-
-
Notifications
You must be signed in to change notification settings - Fork 11.4k
Description
Describe the issue:
numpy.memmap
fails when attempting to create an empty memmap
that has an offset
which is a multiple of mmap.ALLOCATIONGRANULARITY
.
The issue occurs due to the fact that under these conditions, numpy.memmap
calls mmap.mmap
which length=0
which numpy assumes means a length of zero however as described in the mmap python docs:
If length is 0, the maximum length of the map will be the current size of the file when mmap is called.
Reproduce the code example:
import numpy as np
def empty_memmap(offset):
fname = "test.dat"
a = np.array([]) # empty array
with open(fname, 'wb+') as f:
f.write(b'c'*offset)
mm = np.memmap(f, shape=a.shape, dtype=a.dtype, offset=offset, mode='r+')
print(mm)
# This works
empty_memmap(4321)
# This fails
empty_memmap(4096)
# This also fails
empty_memmap(2*4096)
Error message:
Traceback (most recent call last):
File "/home/luke/m.py", line 15, in <module>
empty_memmap(4096)
File "/home/luke/m.py", line 8, in empty_memmap
mm = np.memmap(f, shape=a.shape, dtype=a.dtype, offset=offset, mode='r+')
File "/home/luke/user310/lib/python3.10/site-packages/numpy/_core/memmap.py", line 280, in __new__
mm = mmap.mmap(fid.fileno(), bytes, access=acc, offset=start)
ValueError: mmap offset is greater than file size
Python and NumPy Versions:
2.1.3
3.10.12 (main, Sep 11 2024, 15:47:36) [GCC 11.4.0]
Runtime Environment:
[{'numpy_version': '2.1.3',
'python': '3.10.12 (main, Sep 11 2024, 15:47:36) [GCC 11.4.0]',
'uname': uname_result(system='Linux', node='titan', release='5.15.0-122-generic', version='#132-Ubuntu SMP Thu Aug 29 13:45:52 UTC 2024', machine='x86_64')},
{'simd_extensions': {'baseline': ['SSE', 'SSE2', 'SSE3'],
'found': ['SSSE3',
'SSE41',
'POPCNT',
'SSE42',
'AVX',
'F16C',
'FMA3',
'AVX2'],
'not_found': ['AVX512F',
'AVX512CD',
'AVX512_KNL',
'AVX512_KNM',
'AVX512_SKX',
'AVX512_CLX',
'AVX512_CNL',
'AVX512_ICL']}}]
Context for the issue:
While this is an extreme edge case it is also important to resolve.

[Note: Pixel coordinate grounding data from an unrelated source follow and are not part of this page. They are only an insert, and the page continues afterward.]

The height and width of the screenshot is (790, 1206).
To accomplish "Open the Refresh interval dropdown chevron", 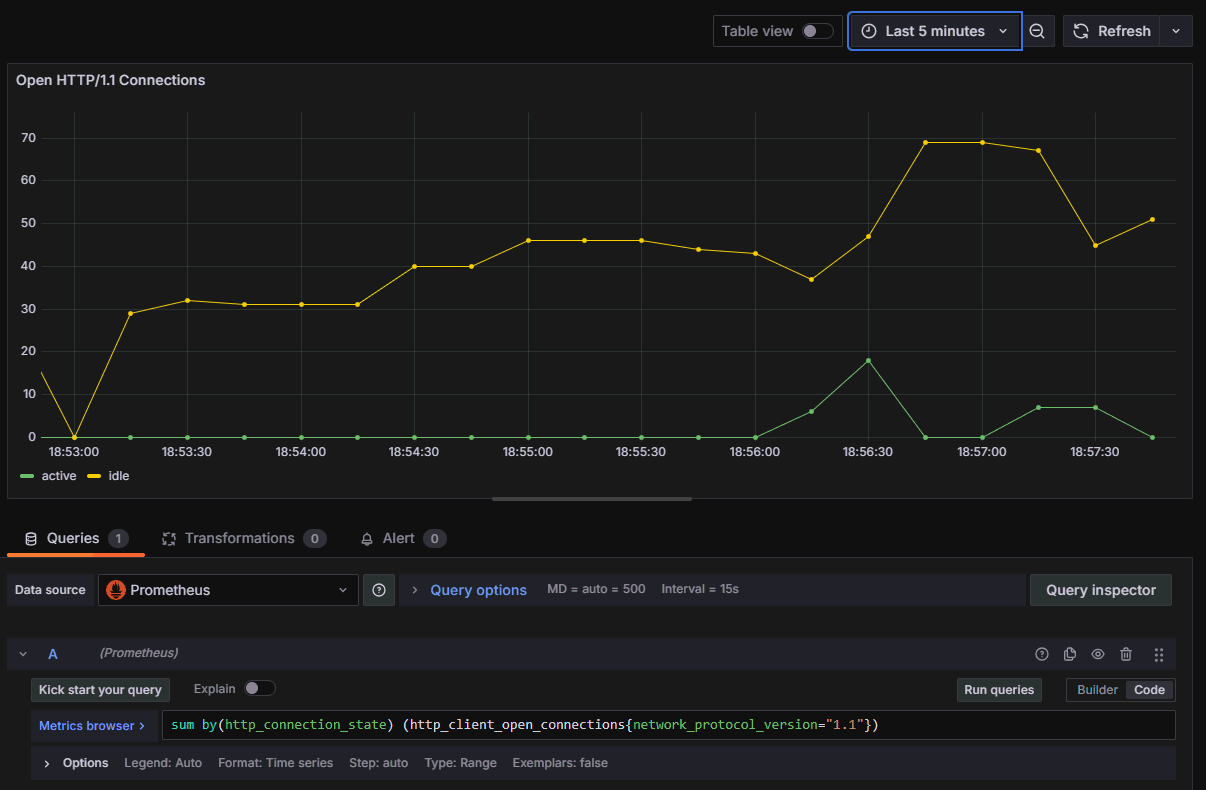I will pyautogui.click(x=1177, y=31).
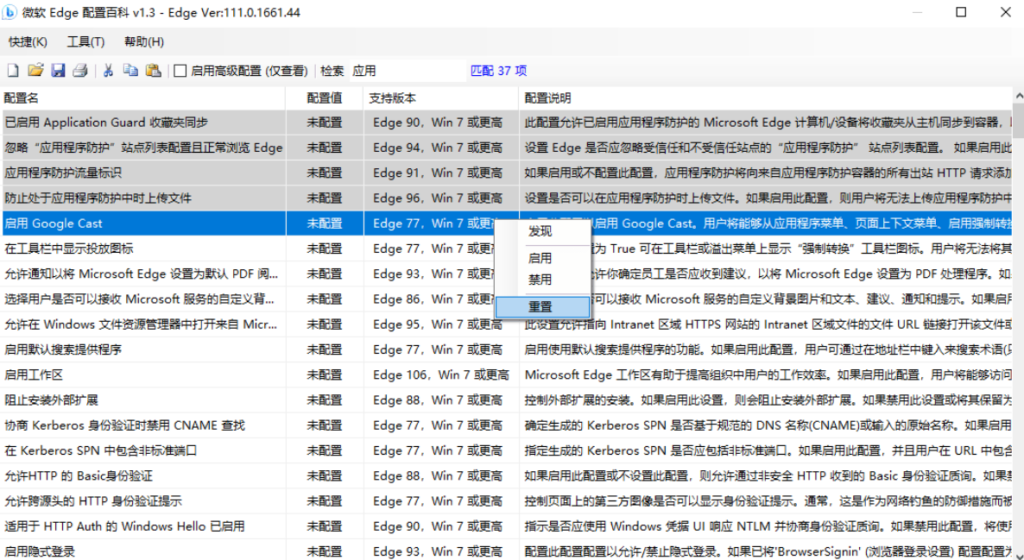This screenshot has width=1024, height=560.
Task: Click the Open folder toolbar icon
Action: pos(35,71)
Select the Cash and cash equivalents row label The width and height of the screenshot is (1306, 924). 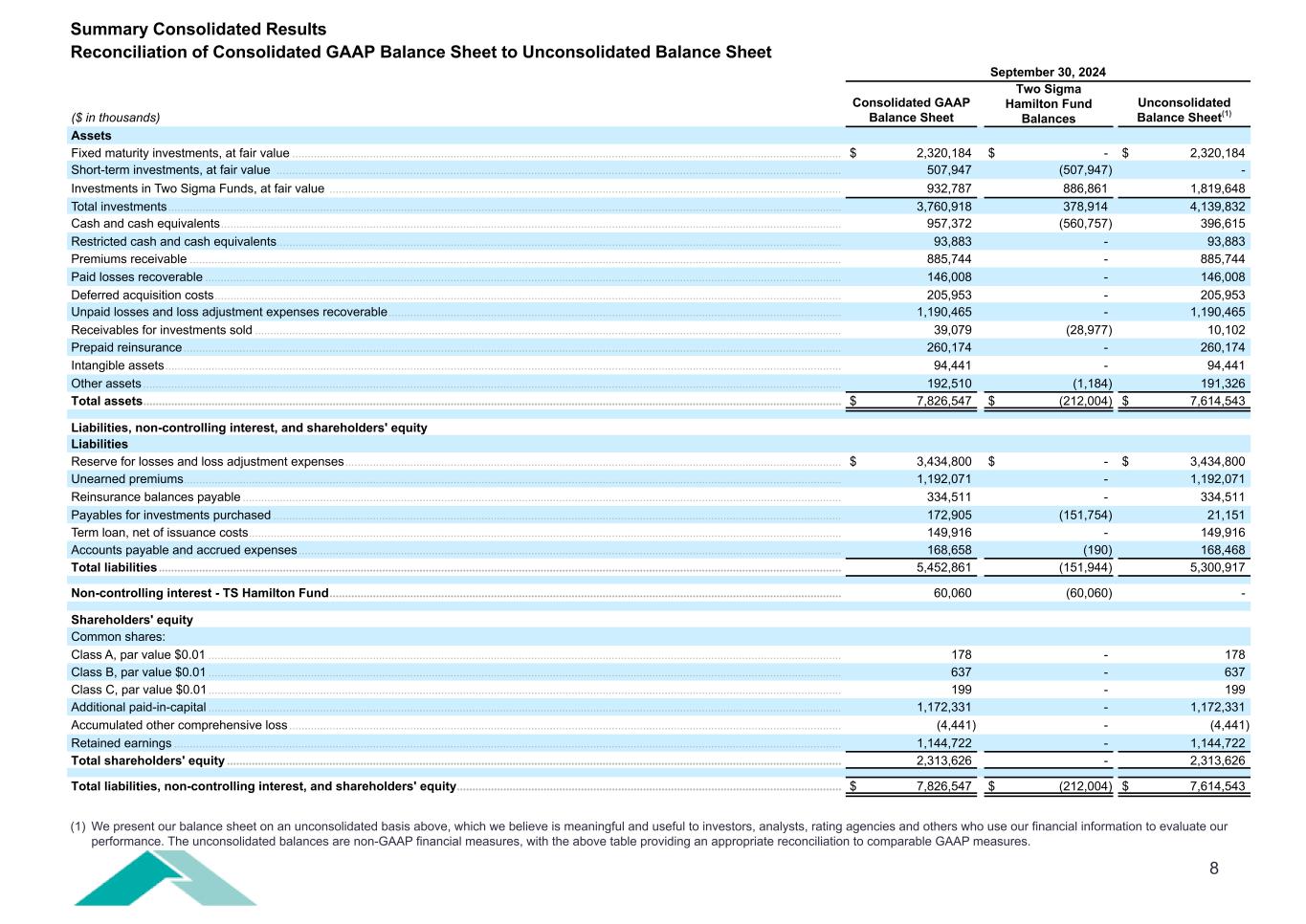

In my case I had a program which had been running reliably in a production setting for number of years and which crashed due to this issue when the offset of my memmap coincidentally happened to be a multiple of the allocation ganularity.
The fix to this issue is fairly straightforward and I will be submitting a pull request shortly.